● TASK REQUIREMENTS
Look below for the lines from the one with "Given: Open the Normal field set to Default" to the one with "The width and", and copy exactly those lines, both ends included.
━━━━━ INPUT DATA ━━━━━
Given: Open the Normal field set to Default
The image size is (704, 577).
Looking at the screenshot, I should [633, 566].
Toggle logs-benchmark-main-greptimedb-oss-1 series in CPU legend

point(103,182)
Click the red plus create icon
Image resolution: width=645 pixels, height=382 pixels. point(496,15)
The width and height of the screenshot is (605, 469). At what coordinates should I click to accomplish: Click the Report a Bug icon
━━━━━
━━━━━ INPUT DATA ━━━━━
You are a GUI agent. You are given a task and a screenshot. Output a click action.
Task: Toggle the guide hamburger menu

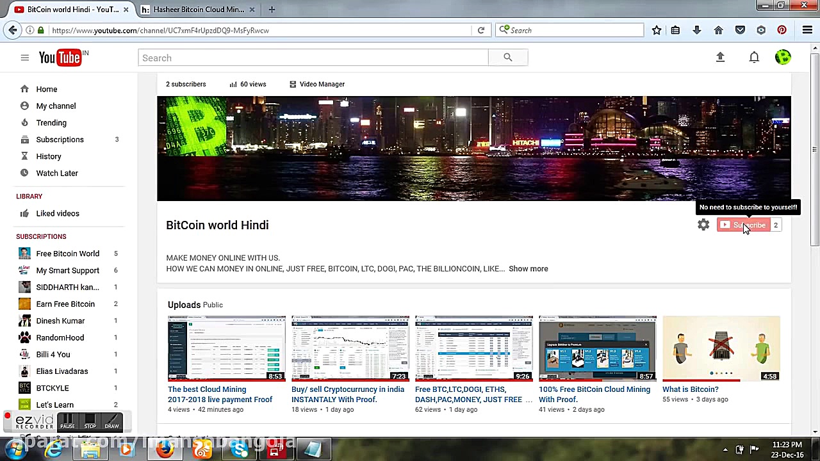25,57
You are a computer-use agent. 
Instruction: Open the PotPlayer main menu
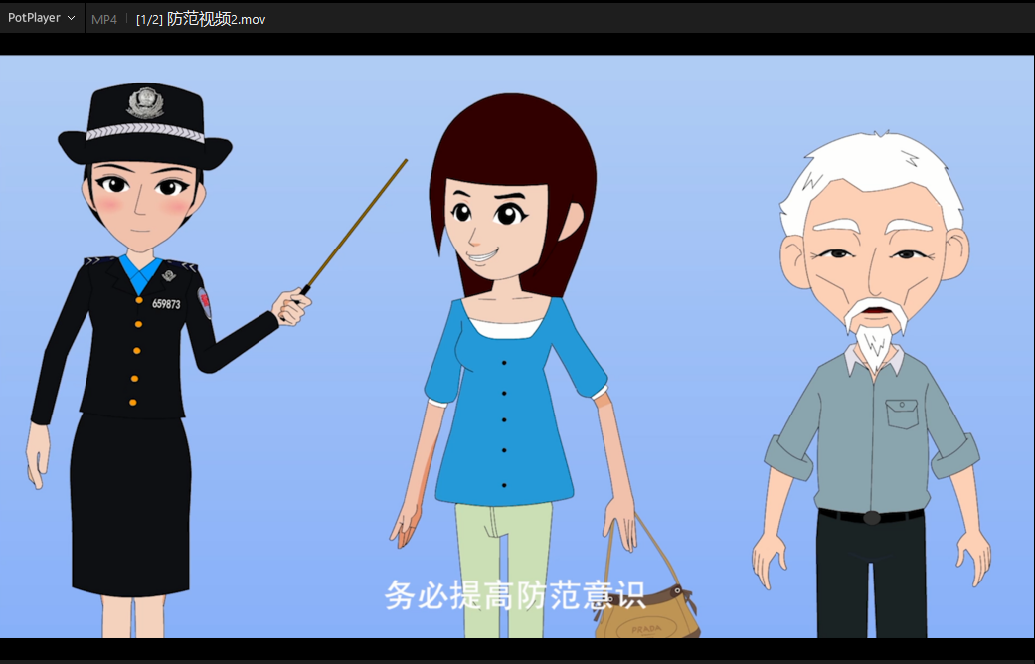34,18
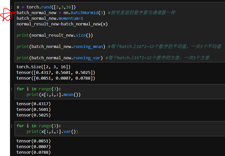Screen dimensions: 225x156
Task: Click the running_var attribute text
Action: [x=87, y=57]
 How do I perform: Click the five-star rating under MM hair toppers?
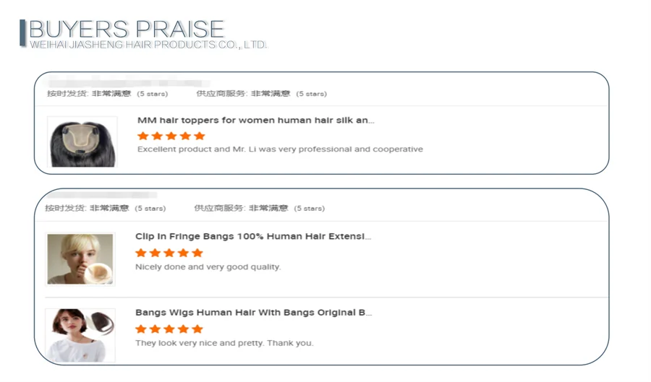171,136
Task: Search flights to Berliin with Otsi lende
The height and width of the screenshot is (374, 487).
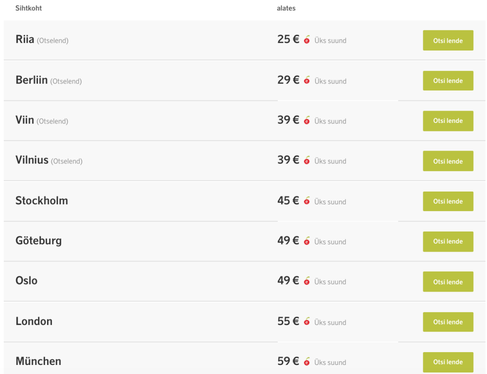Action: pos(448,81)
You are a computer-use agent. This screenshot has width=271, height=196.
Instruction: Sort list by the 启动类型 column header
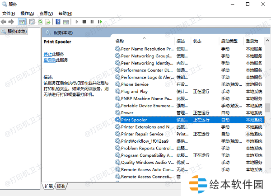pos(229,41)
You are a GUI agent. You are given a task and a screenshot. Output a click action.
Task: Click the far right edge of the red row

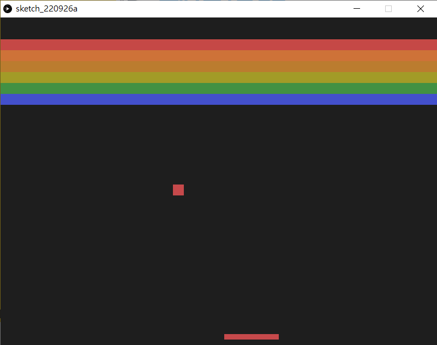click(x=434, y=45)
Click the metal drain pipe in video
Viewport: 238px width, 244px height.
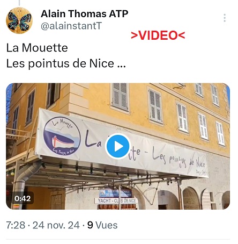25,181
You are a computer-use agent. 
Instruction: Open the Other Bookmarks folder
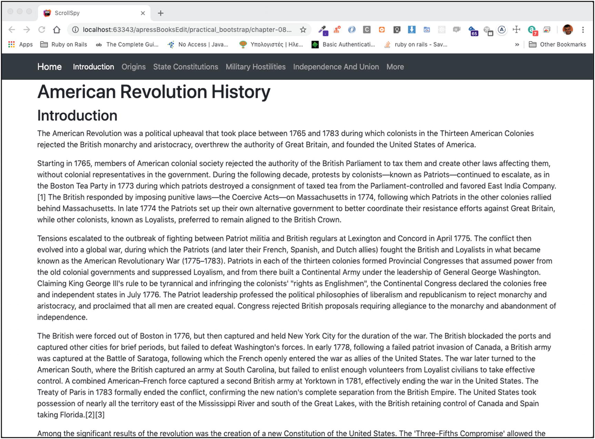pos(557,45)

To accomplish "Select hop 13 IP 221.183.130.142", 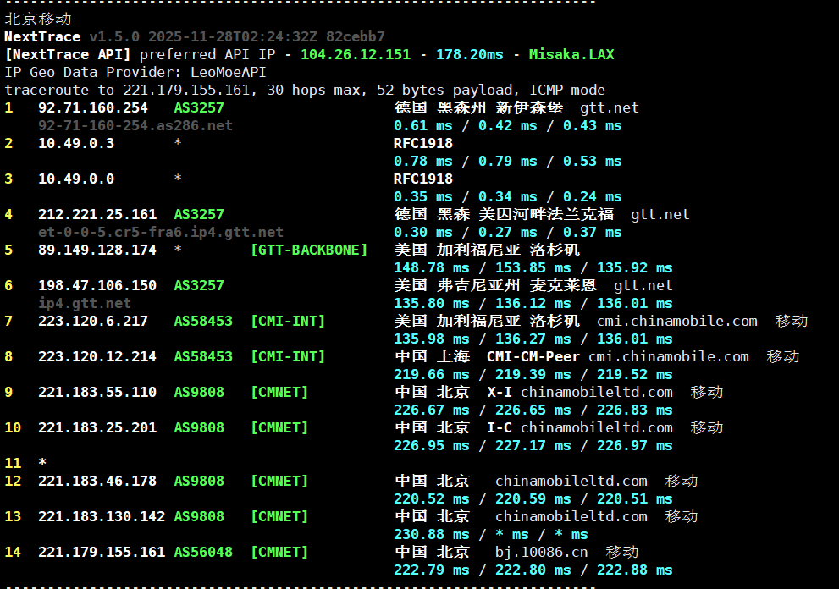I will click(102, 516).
━━━━━
● RESPONSE BOX
Given: Open the Normal field set to Default
The image size is (704, 577).
Looking at the screenshot, I should [633, 566].
Toggle logs-benchmark-main-greptimedb-oss-1 series in CPU legend

point(103,182)
Click the red plus create icon
Image resolution: width=645 pixels, height=382 pixels. point(496,15)
The width and height of the screenshot is (605, 469). At what coordinates should I click to accomplish: Click the Report a Bug icon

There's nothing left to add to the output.